Add `quantization_config` trainer argument (streamline QLoRA) by qgallouedec · Pull Request #6157 · huggingface/trl

qgallouedec · 2026-06-24T00:13:19Z

Adds a quantization_config argument to SFTTrainer, DPOTrainer, GRPOTrainer, RLOOTrainer, and RewardTrainer, so QLoRA no longer requires reaching into model_init_kwargs (or worse, manual model loading)

After:

SFTTrainer(
    model="meta-llama/Llama-2-7b-hf",
    quantization_config=BitsAndBytesConfig(load_in_4bit=True),
    peft_config=LoraConfig(),
    train_dataset=dataset,
)

Compare with before (many ressources are written like this!):

model = AutoModelForCausalLM.from_pretrained(
    "meta-llama/Llama-2-7b-hf",
    quantization_config=BitsAndBytesConfig(load_in_4bit=True),
    device_map="auto",
)
SFTTrainer(
    model=model,
    train_dataset=dataset,
    peft_config=LoraConfig(),
)

Before (the "right" way, but not very popular):

SFTTrainer(
    model="meta-llama/Llama-2-7b-hf",
    args=SFTConfig(model_init_kwargs={"quantization_config": BitsAndBytesConfig(load_in_4bit=True)}),
    peft_config=LoraConfig(),
    train_dataset=dataset,
)

It sits next to peft_config (the other non-serializable QLoRA ingredient), flows into from_pretrained, and raises if also set in args.model_init_kwargs.

Changes

New quantization_config arg on the five trainers above (+ docstrings).
The trl/scripts/{sft,dpo,grpo,rloo,reward}.py CLIs now pass it directly instead of injecting into model_init_kwargs.
This drops the redundant model_init_kwargs["device_map"] = get_kbit_device_map() line: verified on 8×H100 that QLoRA trains identically with and without it, across transformers 4.56.2 (min supported) and 5.13; distributed runs override device_map to None anyway, and single-process runs auto-place quantized weights on the current CUDA device.

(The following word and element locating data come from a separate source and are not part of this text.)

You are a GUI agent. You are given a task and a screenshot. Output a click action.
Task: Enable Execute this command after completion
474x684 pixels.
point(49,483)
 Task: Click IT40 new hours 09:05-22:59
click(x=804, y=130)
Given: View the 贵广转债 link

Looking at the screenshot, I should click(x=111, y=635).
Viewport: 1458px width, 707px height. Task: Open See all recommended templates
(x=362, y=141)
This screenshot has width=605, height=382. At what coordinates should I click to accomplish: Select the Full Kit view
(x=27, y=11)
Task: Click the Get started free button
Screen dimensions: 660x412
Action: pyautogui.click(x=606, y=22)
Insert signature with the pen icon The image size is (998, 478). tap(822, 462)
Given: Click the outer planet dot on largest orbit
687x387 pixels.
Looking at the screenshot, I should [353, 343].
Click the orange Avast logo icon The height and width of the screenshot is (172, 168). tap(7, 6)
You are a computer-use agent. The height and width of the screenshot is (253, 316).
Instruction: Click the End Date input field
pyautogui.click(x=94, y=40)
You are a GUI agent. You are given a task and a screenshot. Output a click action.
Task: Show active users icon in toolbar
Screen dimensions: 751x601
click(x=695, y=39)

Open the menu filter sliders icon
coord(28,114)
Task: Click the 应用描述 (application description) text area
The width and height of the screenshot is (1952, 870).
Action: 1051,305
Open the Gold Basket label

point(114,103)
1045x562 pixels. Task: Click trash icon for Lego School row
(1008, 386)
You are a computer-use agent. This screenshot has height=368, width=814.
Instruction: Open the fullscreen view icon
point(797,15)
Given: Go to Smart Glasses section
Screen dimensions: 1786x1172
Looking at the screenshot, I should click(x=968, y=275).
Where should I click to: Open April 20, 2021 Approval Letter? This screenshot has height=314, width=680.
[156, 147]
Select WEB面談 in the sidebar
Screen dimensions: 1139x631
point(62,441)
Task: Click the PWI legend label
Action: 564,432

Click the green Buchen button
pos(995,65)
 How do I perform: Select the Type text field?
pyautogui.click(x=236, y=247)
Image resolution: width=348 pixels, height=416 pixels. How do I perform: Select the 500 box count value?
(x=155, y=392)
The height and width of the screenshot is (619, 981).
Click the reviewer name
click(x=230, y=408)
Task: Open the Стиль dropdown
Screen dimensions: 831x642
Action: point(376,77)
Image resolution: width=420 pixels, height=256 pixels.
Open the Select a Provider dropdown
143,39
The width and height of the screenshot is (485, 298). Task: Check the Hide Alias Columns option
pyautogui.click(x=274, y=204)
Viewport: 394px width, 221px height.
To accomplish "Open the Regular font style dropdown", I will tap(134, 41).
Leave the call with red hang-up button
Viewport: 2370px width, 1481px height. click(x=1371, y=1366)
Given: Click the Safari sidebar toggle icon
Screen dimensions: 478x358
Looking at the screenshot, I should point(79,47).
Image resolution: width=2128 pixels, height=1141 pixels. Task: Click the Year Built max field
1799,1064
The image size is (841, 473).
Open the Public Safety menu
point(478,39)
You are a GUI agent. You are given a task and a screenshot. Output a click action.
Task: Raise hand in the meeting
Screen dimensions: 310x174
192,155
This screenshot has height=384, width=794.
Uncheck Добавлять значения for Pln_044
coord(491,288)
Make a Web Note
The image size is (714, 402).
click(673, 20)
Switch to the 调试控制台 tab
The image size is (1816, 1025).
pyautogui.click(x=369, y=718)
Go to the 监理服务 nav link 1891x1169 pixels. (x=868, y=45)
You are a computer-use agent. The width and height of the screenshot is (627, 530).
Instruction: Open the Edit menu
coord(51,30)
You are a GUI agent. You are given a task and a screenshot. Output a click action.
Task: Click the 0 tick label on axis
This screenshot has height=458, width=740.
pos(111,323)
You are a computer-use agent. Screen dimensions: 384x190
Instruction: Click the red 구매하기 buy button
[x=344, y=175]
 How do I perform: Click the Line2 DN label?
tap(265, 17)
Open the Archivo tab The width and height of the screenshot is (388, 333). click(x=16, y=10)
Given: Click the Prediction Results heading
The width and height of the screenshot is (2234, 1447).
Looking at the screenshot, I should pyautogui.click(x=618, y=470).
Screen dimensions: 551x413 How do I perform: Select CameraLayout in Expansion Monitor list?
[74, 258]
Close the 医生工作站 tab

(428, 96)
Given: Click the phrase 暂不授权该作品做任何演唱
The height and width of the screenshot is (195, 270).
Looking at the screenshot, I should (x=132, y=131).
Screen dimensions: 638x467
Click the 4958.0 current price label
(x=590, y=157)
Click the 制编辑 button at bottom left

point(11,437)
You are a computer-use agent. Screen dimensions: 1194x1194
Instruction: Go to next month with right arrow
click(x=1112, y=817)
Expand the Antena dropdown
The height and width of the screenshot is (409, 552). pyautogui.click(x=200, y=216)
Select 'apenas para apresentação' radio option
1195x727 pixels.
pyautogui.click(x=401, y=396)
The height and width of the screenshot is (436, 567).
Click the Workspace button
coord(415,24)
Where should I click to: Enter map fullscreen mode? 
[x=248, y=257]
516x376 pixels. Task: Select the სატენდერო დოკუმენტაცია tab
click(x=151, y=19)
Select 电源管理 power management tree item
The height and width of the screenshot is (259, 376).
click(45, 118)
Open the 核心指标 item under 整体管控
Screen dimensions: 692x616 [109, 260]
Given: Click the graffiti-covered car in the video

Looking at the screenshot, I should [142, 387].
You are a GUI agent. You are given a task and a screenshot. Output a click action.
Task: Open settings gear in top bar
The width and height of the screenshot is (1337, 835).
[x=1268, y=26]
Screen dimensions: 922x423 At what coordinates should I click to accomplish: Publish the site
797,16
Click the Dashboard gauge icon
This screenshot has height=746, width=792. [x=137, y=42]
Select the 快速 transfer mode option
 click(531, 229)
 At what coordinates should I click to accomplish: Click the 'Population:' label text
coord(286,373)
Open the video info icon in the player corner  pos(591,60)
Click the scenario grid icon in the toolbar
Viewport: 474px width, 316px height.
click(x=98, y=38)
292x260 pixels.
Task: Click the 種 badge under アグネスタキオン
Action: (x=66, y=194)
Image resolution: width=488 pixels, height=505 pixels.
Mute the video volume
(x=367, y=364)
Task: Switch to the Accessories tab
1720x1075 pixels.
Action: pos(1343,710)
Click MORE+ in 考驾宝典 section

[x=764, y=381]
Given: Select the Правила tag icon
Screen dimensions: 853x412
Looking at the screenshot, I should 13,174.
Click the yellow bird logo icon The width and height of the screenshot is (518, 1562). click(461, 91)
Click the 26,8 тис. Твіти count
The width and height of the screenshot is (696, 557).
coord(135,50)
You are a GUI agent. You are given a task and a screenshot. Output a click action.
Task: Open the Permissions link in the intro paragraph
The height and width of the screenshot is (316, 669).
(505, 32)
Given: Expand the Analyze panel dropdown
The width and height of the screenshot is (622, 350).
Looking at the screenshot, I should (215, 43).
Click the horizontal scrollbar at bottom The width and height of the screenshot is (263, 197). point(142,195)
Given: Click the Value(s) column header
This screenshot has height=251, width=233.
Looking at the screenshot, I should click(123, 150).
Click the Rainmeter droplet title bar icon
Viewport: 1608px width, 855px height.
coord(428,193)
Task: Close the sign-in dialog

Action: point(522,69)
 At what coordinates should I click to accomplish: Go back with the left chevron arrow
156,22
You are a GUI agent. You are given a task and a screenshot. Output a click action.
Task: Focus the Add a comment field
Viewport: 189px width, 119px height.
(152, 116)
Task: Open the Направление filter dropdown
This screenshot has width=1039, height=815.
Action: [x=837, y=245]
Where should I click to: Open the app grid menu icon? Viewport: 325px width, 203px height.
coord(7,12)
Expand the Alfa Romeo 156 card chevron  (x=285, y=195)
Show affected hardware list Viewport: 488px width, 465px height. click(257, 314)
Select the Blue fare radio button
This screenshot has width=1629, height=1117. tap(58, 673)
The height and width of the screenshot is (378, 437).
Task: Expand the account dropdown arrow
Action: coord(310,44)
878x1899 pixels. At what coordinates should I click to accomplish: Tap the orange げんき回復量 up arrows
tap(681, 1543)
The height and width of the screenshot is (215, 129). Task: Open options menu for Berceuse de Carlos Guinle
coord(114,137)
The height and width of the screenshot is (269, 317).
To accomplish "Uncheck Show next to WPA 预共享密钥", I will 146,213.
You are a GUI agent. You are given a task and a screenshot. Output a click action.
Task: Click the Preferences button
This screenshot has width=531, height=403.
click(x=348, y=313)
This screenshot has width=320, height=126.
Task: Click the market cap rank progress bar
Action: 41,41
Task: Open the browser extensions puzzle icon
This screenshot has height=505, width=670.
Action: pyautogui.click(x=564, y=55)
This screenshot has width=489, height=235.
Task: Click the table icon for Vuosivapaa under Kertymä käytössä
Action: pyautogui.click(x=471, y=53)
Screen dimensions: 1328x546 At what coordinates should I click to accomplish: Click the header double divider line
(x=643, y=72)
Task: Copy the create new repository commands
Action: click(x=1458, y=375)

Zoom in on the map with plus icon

See Remove redundant get_kbit_device_map() #6158
Updated the QLoRA example in docs/source/peft_integration.md.

Note

Medium Risk
Touches model loading for all major TRL trainers and reference-model paths; behavior change for QLoRA users but scoped to optional loading kwargs with explicit conflict checks.

Overview
Adds a quantization_config trainer argument (alongside peft_config) on SFTTrainer, DPOTrainer, GRPOTrainer, RLOOTrainer, and RewardTrainer, so QLoRA can pass a model id string and let the trainer load/quantize via from_pretrained instead of pre-loading with AutoModelForCausalLM.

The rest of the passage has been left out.